AVAILABLE DATA START
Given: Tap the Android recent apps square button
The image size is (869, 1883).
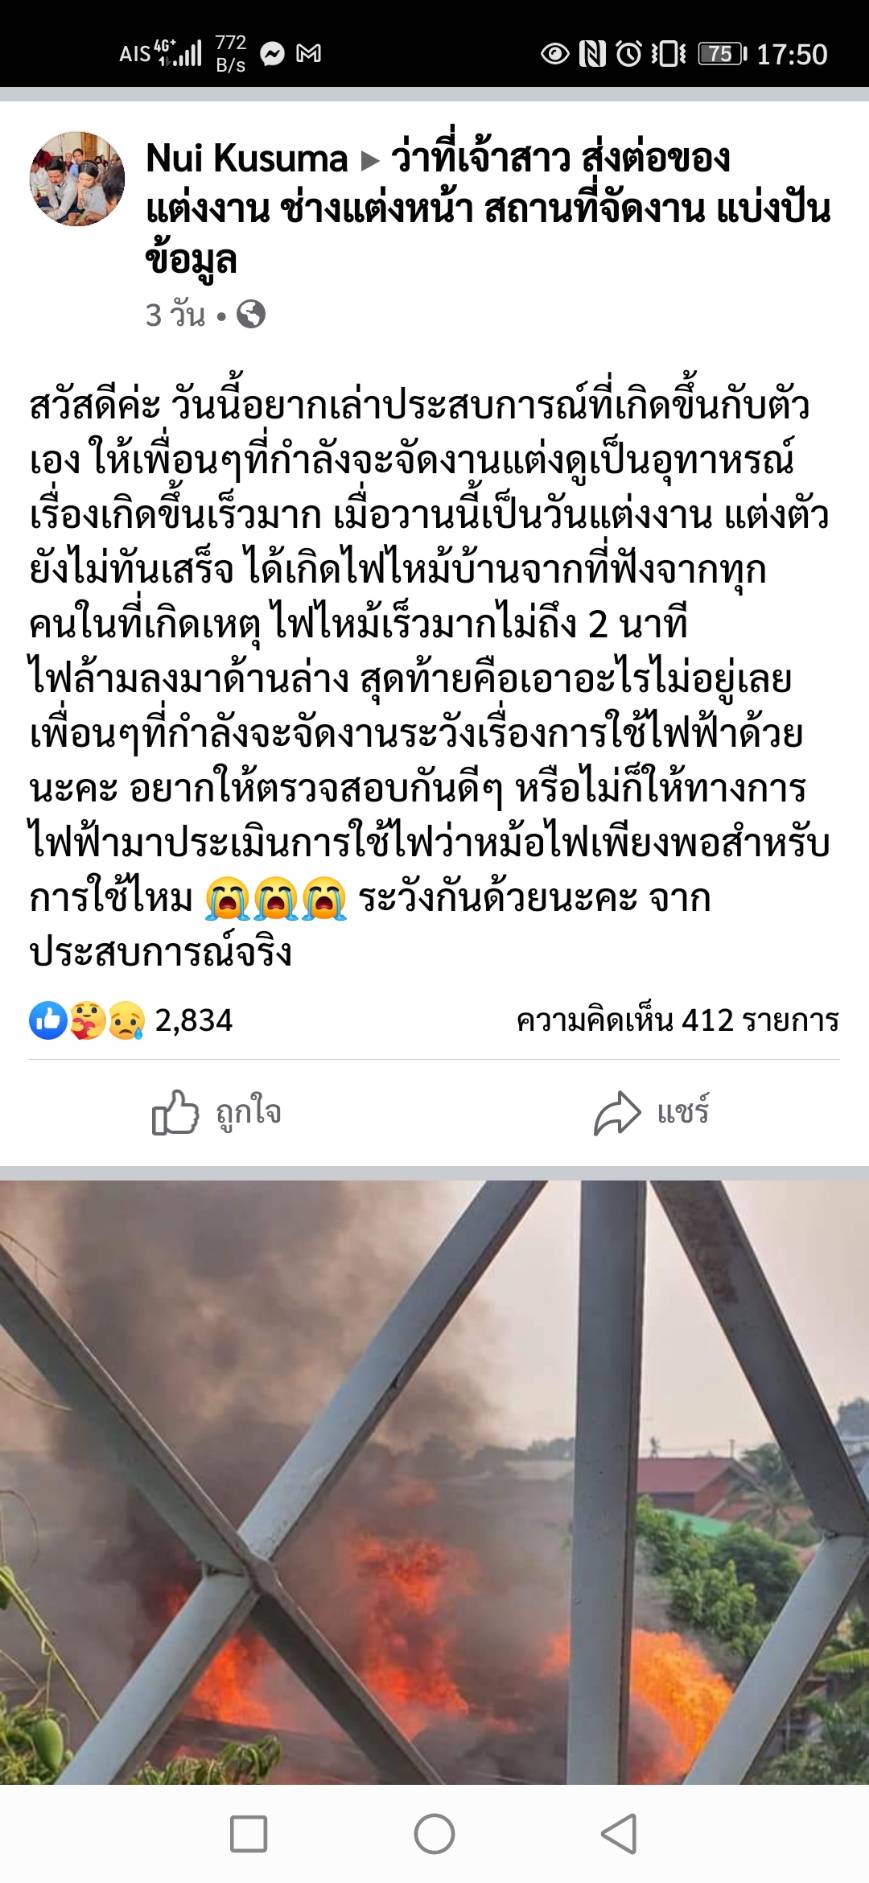Looking at the screenshot, I should (x=248, y=1834).
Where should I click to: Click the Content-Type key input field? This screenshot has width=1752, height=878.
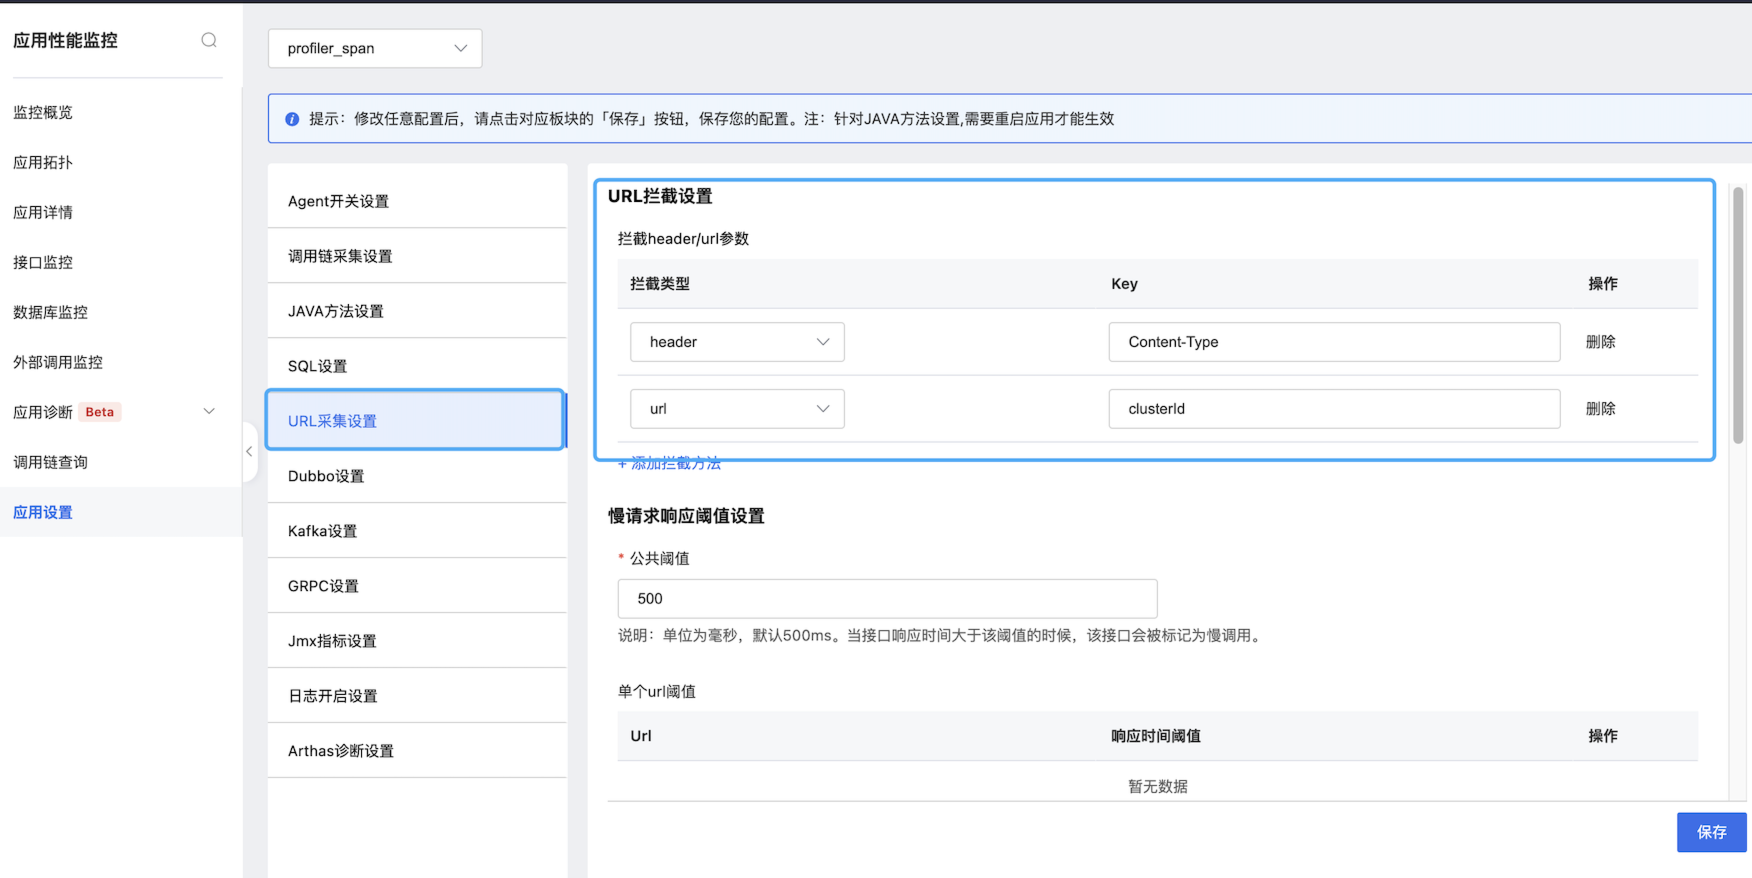pyautogui.click(x=1334, y=342)
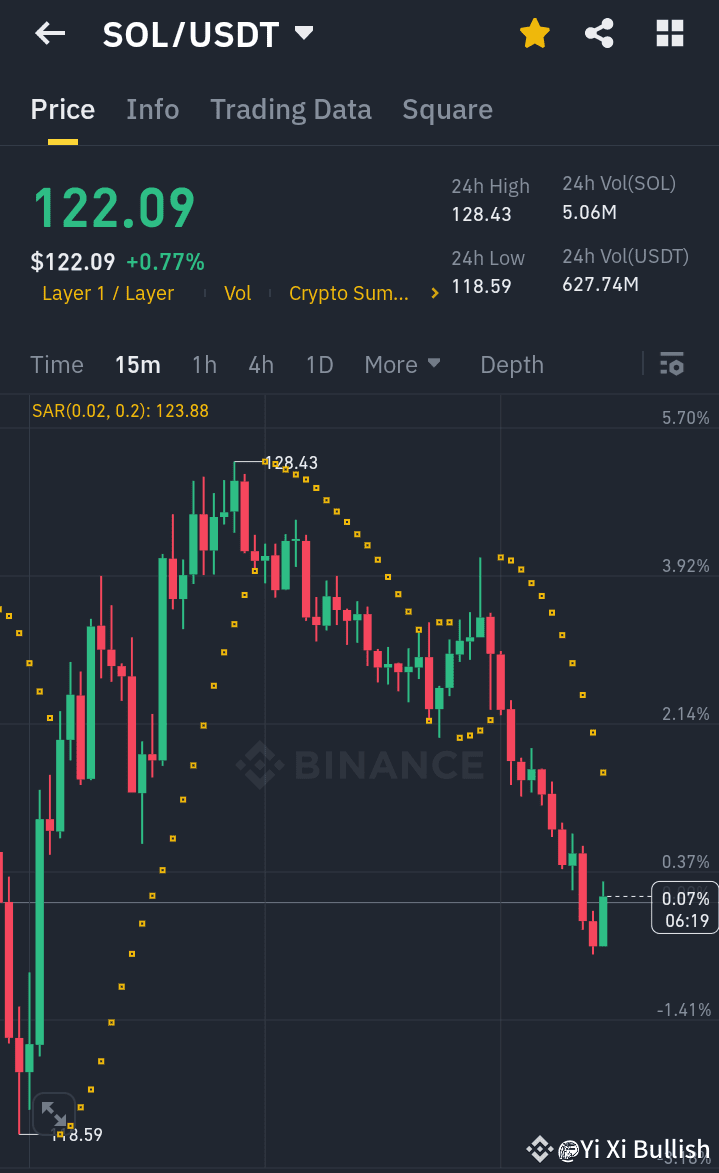Open the grid layout icon top right
The image size is (719, 1173).
[x=668, y=33]
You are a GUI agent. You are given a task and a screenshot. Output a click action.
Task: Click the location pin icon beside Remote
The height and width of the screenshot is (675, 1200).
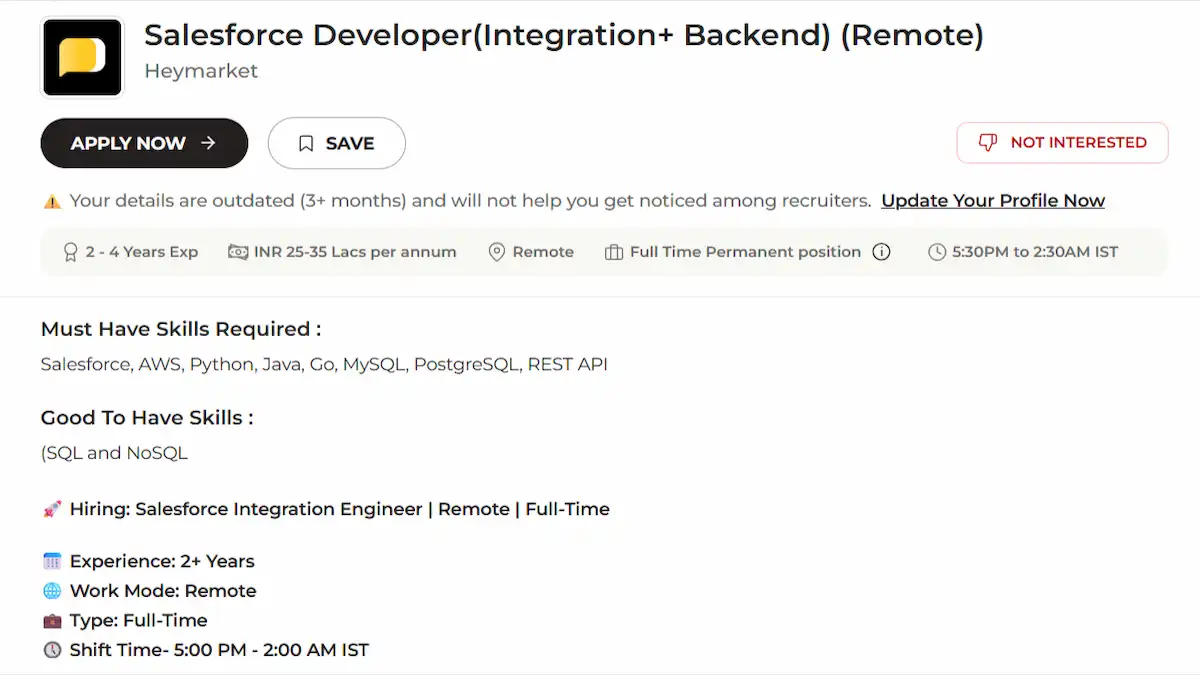tap(496, 252)
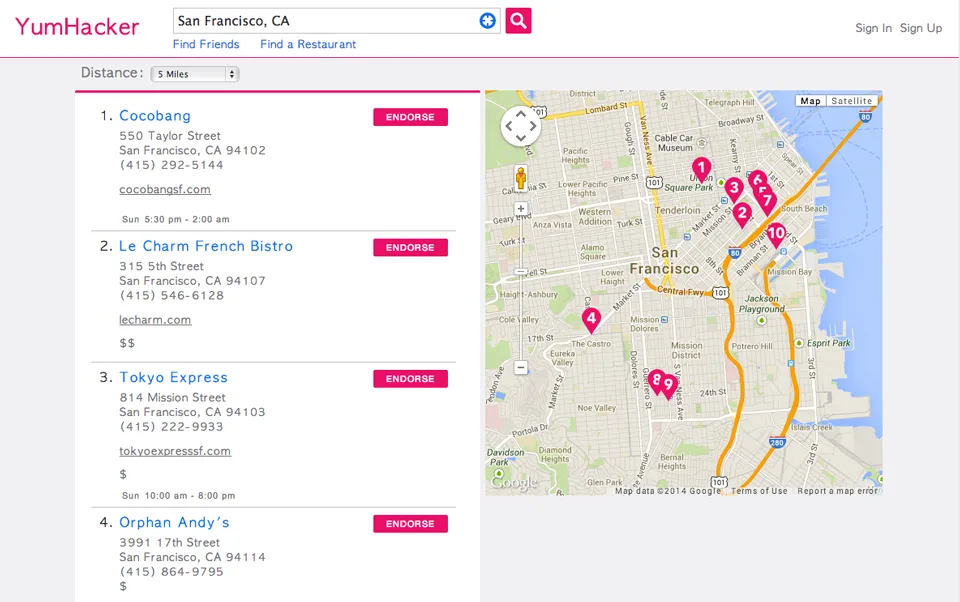The height and width of the screenshot is (602, 960).
Task: Click the Sign Up link
Action: click(920, 28)
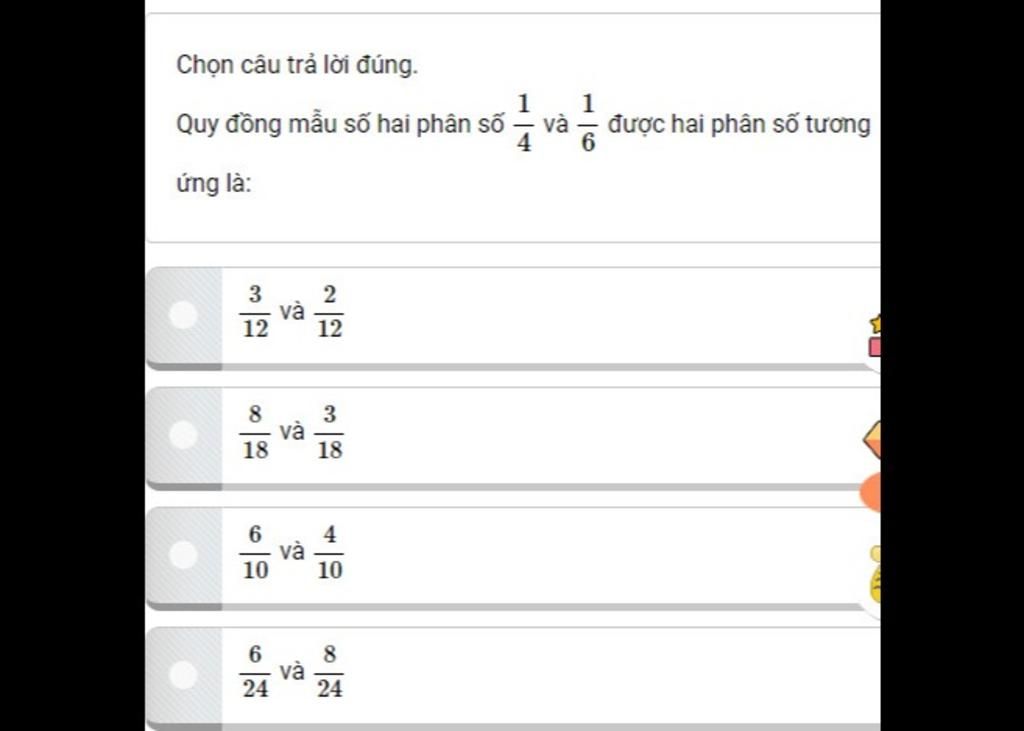Select radio button for 8/18 và 3/18

pos(184,434)
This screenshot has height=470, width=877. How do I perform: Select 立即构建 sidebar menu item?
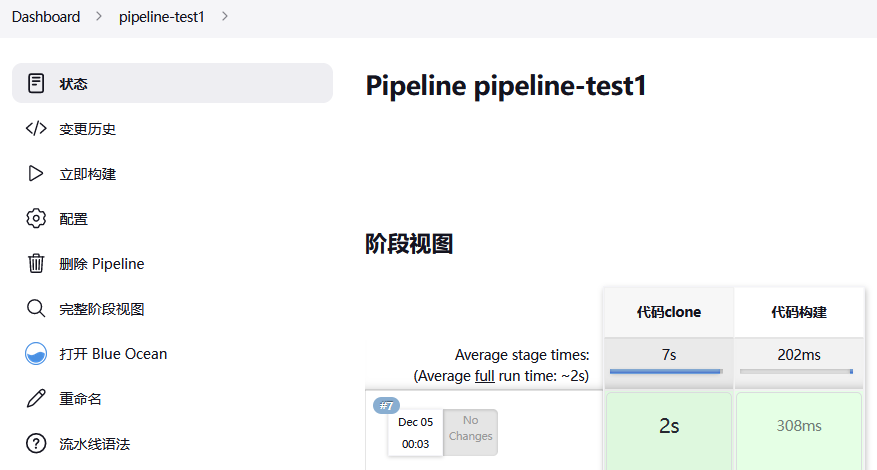click(x=88, y=174)
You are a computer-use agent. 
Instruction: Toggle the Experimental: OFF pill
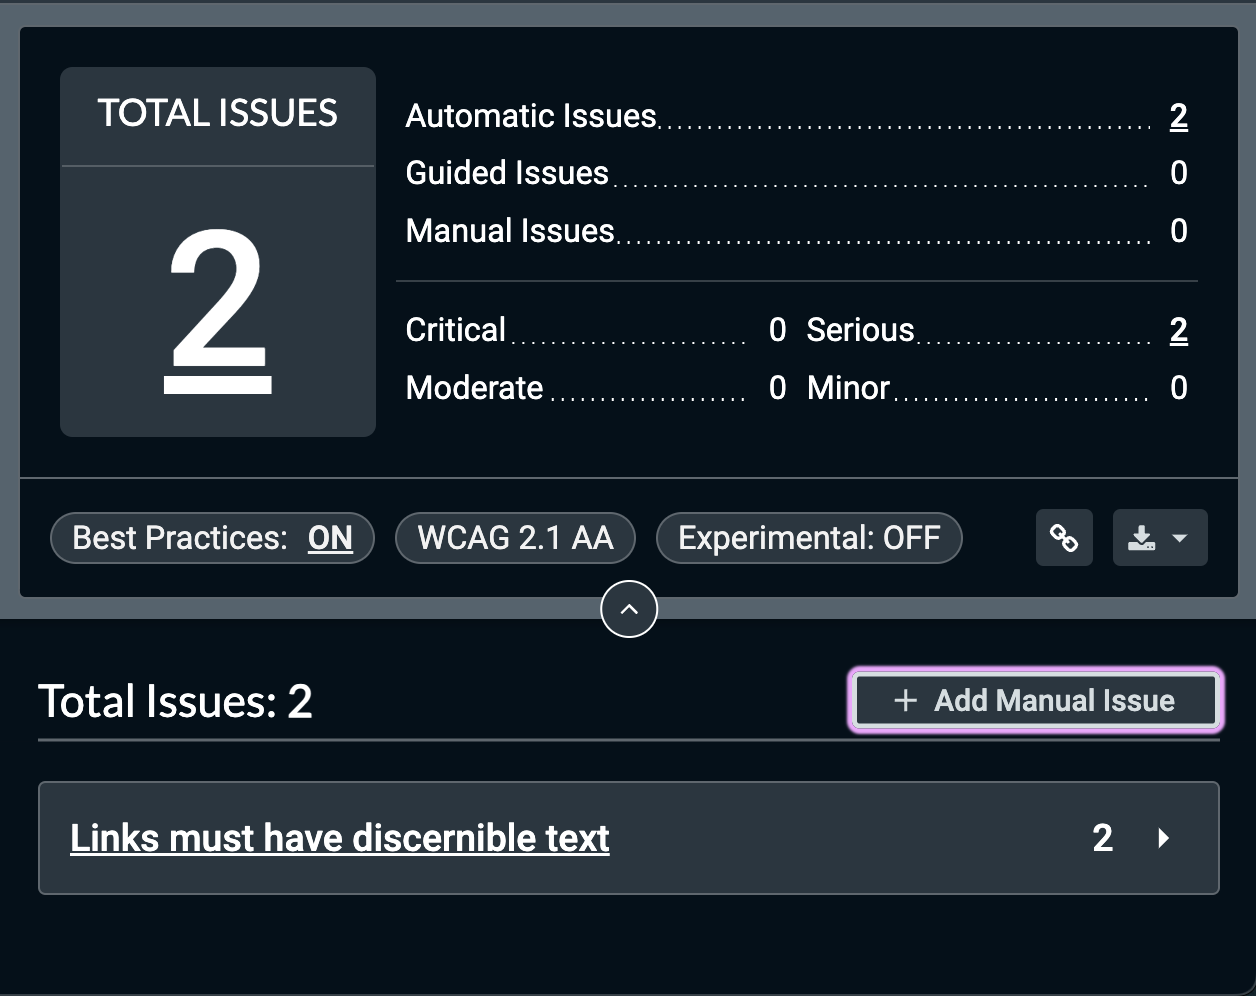(809, 538)
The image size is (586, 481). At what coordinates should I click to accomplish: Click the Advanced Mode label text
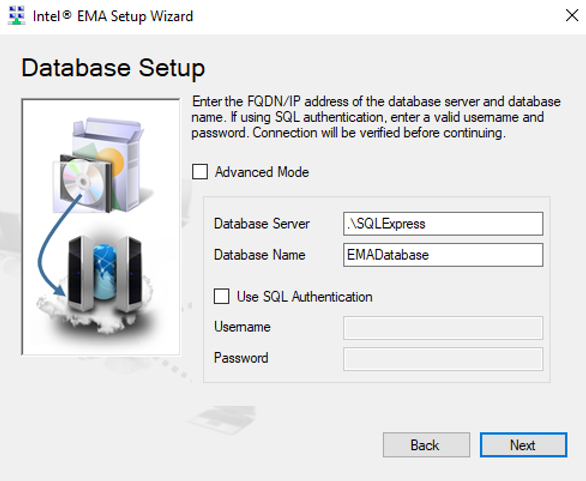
AVAILABLE DATA END
■ PROBLEM ■
Show each line of the material that includes the word "agent".

■ EXERCISE OUTPUT ■
You are a GUI agent. You are given a task and a screenshot. Output a click action.
You are a computer-use agent. 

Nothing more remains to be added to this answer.